Exercise aim:
The output should be the line containing "Task: Grab the left handle of range slider" and every later line of the records, exactly as written, and nothing else.

(Dataset entries)
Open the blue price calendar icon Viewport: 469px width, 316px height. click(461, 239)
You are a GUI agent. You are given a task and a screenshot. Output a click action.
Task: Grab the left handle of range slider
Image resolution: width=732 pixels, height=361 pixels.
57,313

Result for this task:
Task: Grab the left handle of range slider
Image resolution: width=732 pixels, height=361 pixels.
57,313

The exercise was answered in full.